──────── Material for this task
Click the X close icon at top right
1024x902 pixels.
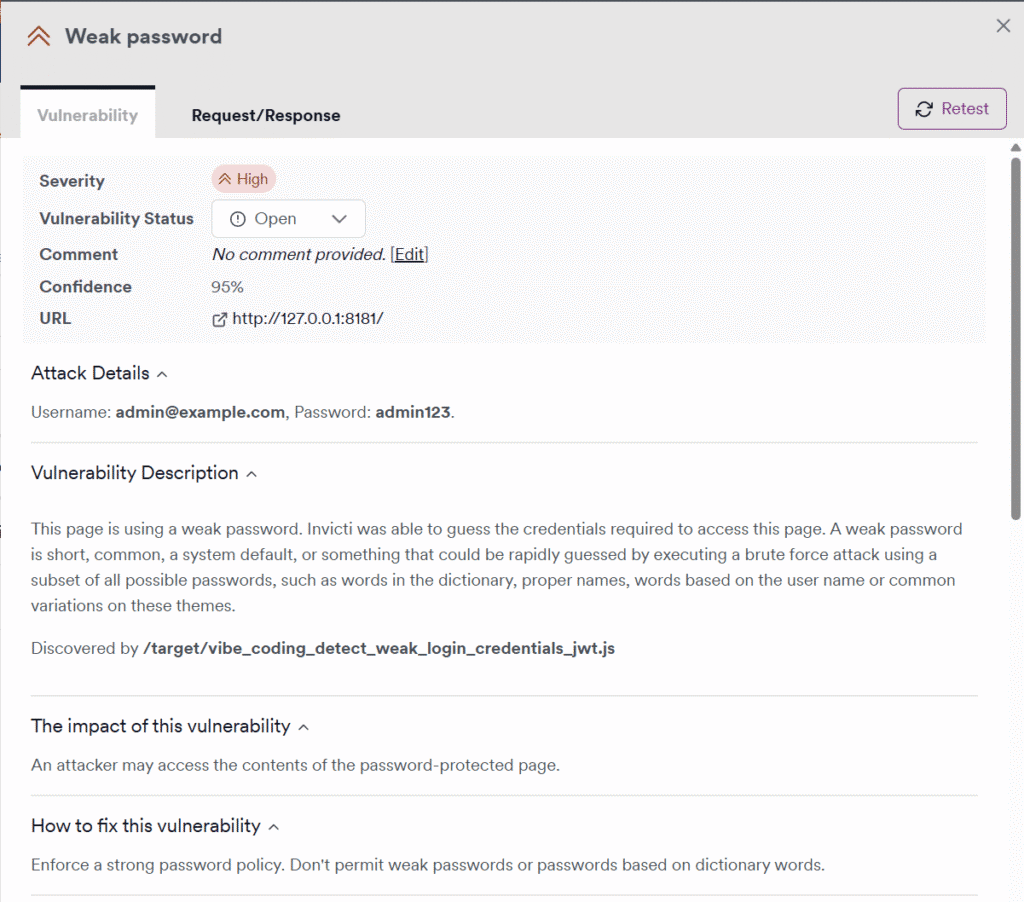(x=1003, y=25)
────────────────
──────── Material for this task
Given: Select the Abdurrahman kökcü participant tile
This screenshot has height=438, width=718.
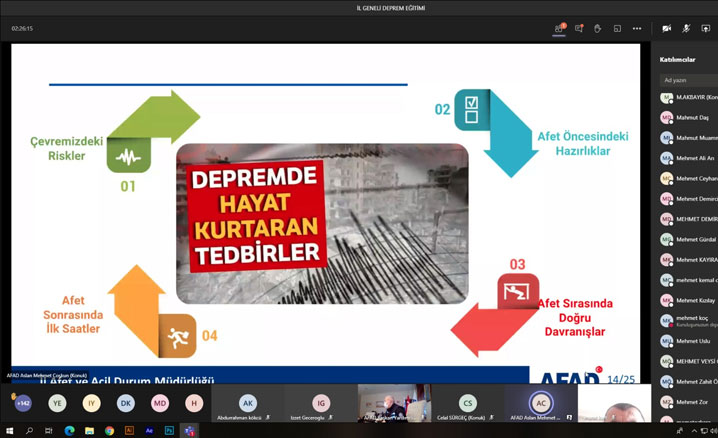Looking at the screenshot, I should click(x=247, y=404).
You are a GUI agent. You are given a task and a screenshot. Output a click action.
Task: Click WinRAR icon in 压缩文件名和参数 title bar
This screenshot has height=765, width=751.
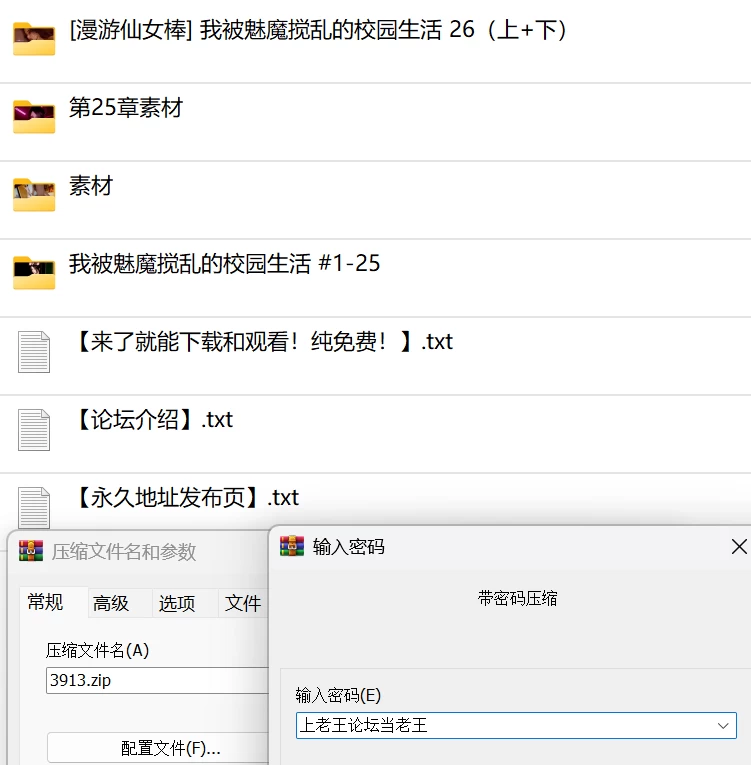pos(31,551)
────────────────
──────── Material for this task
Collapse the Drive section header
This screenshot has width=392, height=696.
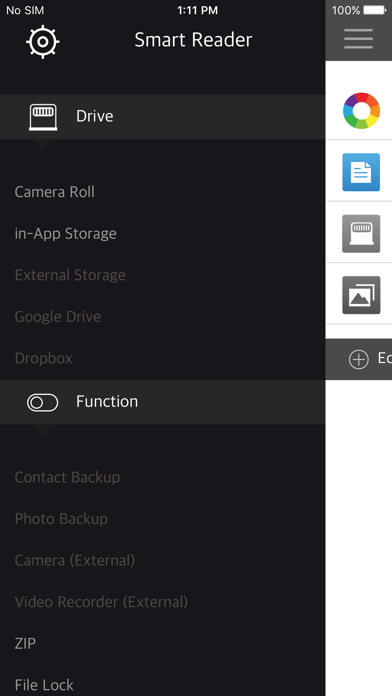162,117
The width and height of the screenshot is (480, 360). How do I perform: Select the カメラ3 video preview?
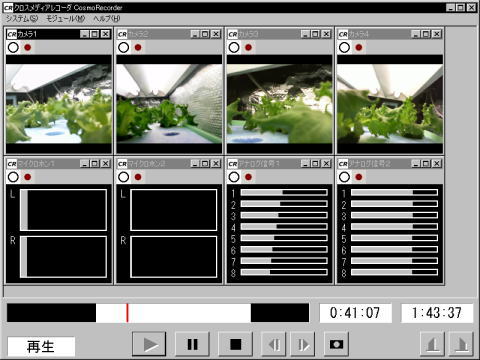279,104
────────────────
= Your assignment =
Whenever a line above includes "icon", copy it in full.

= Exercise result =
Click the X close icon at top right
Task: Click WinRAR icon in 压缩文件名和参数 title bar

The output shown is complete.